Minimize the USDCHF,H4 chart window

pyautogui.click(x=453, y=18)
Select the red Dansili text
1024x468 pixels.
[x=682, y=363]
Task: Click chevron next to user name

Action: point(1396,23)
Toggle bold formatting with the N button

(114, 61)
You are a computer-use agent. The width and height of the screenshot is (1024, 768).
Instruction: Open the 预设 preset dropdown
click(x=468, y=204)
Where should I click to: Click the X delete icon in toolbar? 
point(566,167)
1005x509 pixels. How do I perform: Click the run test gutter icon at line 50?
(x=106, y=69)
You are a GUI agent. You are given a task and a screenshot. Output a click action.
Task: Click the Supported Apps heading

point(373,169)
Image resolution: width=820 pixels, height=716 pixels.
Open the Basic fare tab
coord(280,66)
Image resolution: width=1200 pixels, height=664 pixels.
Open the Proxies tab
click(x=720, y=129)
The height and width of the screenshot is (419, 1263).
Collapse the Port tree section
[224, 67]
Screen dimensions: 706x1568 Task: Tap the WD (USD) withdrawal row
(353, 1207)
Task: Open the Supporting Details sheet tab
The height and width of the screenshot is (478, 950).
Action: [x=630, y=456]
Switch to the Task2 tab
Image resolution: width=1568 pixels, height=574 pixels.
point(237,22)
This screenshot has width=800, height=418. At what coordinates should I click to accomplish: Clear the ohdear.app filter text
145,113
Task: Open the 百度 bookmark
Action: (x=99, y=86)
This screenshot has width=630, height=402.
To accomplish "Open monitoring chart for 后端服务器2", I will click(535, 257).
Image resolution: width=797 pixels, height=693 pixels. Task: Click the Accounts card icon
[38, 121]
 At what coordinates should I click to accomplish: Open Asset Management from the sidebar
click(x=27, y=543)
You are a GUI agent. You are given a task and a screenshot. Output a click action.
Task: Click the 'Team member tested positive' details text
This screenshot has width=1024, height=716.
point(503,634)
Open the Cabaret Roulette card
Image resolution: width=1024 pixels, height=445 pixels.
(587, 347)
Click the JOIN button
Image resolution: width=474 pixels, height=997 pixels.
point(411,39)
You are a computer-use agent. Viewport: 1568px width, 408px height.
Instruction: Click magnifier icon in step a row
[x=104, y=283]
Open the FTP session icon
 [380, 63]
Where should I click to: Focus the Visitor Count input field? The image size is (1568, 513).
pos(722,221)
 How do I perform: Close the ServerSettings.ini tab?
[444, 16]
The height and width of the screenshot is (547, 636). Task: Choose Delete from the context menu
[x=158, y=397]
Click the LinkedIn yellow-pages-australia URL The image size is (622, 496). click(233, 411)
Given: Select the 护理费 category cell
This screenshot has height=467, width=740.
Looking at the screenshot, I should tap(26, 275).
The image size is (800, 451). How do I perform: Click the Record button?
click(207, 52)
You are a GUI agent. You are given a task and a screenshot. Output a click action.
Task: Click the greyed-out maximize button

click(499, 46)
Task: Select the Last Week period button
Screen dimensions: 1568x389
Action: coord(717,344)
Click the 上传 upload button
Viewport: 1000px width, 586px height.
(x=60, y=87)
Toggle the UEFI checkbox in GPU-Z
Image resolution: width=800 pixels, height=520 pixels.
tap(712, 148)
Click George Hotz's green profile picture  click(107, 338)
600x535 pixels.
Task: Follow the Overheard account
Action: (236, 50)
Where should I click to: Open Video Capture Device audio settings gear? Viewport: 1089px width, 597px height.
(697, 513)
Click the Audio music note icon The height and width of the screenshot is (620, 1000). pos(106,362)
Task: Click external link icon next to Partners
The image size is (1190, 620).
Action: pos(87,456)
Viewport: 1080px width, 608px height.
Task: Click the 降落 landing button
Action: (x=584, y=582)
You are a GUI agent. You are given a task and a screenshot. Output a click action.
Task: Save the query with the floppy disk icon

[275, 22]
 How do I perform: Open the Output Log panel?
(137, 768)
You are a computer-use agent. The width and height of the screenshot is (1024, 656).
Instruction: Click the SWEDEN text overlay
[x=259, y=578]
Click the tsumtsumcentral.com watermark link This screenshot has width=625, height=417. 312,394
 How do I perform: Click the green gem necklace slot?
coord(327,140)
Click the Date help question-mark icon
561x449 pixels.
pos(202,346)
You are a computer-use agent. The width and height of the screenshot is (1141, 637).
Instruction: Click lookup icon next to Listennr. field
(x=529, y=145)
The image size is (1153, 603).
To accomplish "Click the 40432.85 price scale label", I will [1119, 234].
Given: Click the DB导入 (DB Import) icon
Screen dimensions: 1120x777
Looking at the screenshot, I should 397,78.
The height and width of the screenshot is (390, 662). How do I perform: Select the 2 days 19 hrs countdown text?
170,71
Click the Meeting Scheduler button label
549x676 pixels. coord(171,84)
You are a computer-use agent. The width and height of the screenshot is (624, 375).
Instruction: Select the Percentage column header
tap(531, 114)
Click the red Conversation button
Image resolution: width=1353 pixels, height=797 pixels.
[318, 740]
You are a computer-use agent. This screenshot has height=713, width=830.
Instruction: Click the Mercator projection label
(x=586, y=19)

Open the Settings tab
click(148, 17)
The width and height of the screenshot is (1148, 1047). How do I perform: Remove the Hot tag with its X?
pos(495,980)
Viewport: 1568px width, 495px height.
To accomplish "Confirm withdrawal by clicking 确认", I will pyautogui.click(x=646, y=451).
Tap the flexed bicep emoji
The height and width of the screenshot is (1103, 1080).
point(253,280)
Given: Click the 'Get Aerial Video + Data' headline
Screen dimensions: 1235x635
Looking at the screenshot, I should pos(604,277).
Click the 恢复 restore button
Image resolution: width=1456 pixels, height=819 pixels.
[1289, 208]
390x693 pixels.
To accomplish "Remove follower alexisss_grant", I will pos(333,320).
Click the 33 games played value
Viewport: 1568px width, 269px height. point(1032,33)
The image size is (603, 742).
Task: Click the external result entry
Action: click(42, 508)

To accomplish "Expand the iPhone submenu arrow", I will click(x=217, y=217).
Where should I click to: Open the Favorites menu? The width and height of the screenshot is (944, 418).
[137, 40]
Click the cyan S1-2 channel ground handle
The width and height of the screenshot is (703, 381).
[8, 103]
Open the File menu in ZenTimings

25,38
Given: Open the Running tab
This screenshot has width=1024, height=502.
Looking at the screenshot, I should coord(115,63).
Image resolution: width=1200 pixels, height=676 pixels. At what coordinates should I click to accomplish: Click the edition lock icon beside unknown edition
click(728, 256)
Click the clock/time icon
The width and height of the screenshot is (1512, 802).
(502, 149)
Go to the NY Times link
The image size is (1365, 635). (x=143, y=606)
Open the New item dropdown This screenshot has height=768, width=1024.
════════
§ **WHAT IS REQUIRED**
Copy out every line in the entries above that holds "computer".

§ **EXERCISE ANSWER**
You are a computer-use agent. The width and height of the screenshot is (1024, 768).
You are a computer-use agent. Viewport: 1568px width, 408px height.
You are a computer-use agent. The width and height of the screenshot is (1024, 656).
You are a computer-use agent. The width and height of the screenshot is (1141, 637).
You are a computer-use agent. The width and height of the screenshot is (624, 375).
You are a computer-use agent. This screenshot has height=713, width=830.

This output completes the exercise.